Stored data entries
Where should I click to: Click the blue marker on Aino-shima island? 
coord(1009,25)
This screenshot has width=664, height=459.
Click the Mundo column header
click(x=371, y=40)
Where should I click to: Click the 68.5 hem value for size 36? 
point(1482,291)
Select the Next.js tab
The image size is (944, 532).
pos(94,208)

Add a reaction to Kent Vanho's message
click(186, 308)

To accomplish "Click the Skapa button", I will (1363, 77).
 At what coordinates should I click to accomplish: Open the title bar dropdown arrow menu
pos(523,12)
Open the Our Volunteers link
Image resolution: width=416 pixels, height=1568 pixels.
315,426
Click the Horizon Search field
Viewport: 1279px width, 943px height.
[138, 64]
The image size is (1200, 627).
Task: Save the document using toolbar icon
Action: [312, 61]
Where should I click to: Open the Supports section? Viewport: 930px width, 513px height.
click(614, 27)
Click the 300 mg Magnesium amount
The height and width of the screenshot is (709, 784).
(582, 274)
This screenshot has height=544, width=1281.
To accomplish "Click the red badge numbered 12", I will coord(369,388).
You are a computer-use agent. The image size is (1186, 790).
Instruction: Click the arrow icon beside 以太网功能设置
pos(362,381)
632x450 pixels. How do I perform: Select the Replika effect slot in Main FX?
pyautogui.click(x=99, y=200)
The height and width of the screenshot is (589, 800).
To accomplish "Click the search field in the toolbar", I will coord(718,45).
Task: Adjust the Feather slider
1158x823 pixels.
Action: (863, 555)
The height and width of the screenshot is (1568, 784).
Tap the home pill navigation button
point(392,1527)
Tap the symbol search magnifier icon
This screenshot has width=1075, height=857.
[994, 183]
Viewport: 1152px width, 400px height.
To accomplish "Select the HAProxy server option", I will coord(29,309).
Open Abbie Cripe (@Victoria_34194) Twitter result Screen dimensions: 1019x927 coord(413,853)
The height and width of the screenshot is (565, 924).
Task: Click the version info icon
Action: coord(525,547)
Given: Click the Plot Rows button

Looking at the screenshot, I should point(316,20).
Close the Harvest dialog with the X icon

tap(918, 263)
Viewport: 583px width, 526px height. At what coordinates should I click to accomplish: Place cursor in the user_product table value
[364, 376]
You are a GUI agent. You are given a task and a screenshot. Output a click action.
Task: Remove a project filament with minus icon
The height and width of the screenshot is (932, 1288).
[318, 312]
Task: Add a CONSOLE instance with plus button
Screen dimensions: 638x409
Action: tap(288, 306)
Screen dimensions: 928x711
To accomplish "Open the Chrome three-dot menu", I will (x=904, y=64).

## WHAT THE TASK REQUIRES
Give the number of lines in the entries that hold the string "will", and add nothing else.

## RESULT BELOW
5